At that moment, though, the red hen came bursting through the leaves, her wings partially opened and trailing in the dust. She hopped onto a limb near Ada’s head and sounded off with an agitated gabble. Immediately behind her came the big black-and-gold rooster that always frightened Ada a little with his ferocity. He was intent on treading the hen but pulled up short, startled when he saw Ada in so unexpected a place. The rooster cocked his head at an angle and fixed a shining black eye on her. He took a step back and scratched at the ground. He was close enough for Ada to note the dirt lodged between the scales on his yellow legs. The amber spurs looked long as a finger. The golden helmet of feathers at his head and neck fluffed and swelled and, in their glossiness, seemed almost like silk. He shook himself to settle them back into place. The black of his body had a blue-green sheen like oil on water. His yellow beak opened and closed.
If he weighed a hundred and fifty pounds he’d kill me where I sit without a doubt, Ada thought.
She shifted about onto her knees and waved her hands and said, Shoo! When she did, the rooster launched himself at her face, twisting in the air so that he arrived spurs first, wings flogging away. Ada threw up a hand to fend him off and was cut across the wrist by a spur. Her blow knocked the bird to the ground, but he rose and came at her again, wings fanning. As she scrambled crablike to get out from under the bush, the rooster dug at her with a spur and hung it up in the folds of her skirt. She burst from the bush with a great thrash and rose to run, the rooster still attached to her skirt at knee level. The bird pecked at her calves and struck again and again with the spur of his free leg and beat at her with his wings. Ada hit at it with open-handed blows until it fell away, and then she ran to the porch and into the house.
She sank into an armchair and examined her wounds. There was a smear of blood at her wrist. She wiped it away and with relief saw that she was little more than scraped.

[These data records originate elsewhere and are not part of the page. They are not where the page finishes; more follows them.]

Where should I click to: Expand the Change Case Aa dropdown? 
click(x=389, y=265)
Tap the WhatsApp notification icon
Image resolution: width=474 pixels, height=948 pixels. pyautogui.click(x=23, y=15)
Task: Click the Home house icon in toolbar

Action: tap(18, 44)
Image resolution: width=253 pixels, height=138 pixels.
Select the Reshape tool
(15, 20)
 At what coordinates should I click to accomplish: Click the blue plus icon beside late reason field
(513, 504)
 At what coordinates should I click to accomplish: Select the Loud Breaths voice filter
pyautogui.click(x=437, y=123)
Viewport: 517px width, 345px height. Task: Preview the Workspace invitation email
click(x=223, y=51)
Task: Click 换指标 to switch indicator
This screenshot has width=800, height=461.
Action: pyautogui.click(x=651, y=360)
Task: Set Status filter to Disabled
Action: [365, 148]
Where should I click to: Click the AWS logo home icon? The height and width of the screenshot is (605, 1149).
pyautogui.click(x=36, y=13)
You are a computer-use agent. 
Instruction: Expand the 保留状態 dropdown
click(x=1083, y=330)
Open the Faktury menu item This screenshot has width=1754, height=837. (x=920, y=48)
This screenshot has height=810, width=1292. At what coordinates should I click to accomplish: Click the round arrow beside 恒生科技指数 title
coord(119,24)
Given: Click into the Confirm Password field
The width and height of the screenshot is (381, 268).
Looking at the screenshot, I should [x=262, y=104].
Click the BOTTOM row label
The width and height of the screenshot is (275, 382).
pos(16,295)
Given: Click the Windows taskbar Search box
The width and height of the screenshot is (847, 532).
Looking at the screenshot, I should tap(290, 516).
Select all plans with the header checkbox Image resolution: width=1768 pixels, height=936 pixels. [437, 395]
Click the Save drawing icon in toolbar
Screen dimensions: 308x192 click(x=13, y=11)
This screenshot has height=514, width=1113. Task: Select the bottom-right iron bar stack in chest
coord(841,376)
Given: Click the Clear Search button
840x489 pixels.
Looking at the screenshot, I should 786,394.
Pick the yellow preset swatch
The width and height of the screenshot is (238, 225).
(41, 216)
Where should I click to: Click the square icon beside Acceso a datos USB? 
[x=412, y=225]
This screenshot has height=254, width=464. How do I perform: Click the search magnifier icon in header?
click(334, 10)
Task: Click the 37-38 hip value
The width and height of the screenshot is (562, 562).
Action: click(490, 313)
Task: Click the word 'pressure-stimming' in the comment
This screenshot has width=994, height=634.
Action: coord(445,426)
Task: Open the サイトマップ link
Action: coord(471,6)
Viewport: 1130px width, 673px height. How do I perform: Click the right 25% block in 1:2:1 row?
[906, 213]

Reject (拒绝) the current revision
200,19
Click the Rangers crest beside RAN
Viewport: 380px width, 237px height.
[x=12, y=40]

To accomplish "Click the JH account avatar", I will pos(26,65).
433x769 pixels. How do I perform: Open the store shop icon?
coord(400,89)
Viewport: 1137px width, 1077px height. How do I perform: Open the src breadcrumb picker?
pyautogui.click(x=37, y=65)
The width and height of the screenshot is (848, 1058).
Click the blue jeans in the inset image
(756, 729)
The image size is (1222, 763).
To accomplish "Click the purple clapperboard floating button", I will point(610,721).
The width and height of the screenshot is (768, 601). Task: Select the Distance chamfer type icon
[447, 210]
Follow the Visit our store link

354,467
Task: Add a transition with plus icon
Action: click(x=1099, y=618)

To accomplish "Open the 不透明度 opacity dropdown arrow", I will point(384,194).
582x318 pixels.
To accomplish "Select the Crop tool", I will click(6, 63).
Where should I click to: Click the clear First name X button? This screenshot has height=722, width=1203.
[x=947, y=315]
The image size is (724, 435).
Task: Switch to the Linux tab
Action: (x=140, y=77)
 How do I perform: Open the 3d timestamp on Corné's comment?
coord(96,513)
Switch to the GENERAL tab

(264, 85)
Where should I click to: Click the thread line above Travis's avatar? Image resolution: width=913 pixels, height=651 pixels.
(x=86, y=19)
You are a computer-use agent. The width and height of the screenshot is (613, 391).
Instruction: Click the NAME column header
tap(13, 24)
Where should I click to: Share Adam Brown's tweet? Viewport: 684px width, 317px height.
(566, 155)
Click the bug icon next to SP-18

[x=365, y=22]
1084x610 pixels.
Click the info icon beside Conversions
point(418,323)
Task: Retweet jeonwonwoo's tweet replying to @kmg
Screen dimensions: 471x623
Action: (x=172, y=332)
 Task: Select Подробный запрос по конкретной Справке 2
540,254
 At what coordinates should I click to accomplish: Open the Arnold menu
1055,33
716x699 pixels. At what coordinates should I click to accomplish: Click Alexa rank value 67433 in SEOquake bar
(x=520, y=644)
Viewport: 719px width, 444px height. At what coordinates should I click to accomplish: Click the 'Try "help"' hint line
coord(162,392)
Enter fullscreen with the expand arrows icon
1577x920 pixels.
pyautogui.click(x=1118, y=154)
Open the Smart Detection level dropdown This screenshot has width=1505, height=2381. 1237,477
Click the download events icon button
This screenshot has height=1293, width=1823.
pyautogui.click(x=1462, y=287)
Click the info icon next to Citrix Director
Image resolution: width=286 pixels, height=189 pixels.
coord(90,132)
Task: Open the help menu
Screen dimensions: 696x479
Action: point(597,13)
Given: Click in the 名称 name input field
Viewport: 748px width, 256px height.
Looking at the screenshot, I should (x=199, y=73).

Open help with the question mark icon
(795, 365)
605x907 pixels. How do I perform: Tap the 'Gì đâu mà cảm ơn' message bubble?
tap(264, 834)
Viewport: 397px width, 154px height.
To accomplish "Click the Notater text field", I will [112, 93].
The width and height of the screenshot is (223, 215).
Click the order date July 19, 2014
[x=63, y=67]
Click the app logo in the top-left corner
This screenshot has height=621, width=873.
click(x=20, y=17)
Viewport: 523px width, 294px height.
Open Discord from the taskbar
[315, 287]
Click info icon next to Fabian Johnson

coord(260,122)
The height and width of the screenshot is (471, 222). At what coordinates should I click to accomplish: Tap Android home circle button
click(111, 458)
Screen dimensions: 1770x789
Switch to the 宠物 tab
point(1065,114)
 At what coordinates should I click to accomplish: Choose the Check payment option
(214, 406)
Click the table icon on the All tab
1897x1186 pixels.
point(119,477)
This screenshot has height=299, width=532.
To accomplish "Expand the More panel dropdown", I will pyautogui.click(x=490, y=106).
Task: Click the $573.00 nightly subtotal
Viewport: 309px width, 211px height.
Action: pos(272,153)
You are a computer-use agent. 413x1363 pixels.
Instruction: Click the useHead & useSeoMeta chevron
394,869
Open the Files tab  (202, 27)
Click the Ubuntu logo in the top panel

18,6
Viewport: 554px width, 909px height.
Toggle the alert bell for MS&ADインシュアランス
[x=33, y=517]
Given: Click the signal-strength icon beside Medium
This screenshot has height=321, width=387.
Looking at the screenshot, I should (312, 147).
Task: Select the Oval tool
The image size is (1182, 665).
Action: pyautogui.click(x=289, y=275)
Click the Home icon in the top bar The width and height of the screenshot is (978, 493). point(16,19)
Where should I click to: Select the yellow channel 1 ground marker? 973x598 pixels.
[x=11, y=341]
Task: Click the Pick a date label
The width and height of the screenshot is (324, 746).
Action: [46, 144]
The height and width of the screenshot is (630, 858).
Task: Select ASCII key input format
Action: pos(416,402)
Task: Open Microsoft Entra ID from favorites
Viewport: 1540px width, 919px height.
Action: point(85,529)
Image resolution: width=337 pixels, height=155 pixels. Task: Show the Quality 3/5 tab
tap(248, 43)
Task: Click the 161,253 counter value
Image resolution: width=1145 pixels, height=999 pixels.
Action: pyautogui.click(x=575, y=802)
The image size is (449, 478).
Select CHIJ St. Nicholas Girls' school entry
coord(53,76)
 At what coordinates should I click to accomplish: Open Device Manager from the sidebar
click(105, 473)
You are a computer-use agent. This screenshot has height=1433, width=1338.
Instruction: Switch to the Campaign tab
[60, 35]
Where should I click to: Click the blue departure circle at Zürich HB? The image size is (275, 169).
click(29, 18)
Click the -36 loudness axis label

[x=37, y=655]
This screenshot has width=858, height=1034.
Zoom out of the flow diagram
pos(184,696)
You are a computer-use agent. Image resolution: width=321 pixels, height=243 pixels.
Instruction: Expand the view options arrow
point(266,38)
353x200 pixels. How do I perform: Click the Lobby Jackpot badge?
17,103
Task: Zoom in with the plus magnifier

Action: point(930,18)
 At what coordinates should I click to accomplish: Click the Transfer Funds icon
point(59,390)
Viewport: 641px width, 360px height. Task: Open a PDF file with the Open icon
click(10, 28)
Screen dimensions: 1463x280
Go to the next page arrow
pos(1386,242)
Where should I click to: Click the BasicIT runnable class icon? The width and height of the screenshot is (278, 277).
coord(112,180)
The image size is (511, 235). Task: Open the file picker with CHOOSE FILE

She looked at her skirt and found it dusty and smeared with chicken droppings and rent in three places, and then she drew it up and looked to her legs. They were marked variously by scratches and nips, none of them deep enough to draw blood. Her face and neck stung from scratches taken when she scrabbled out of the bush. She patted at her hair and found it moiled all about her head. This is the place I have reached, she thought. I am living in a new world where these are the fruits of even looking for eggs.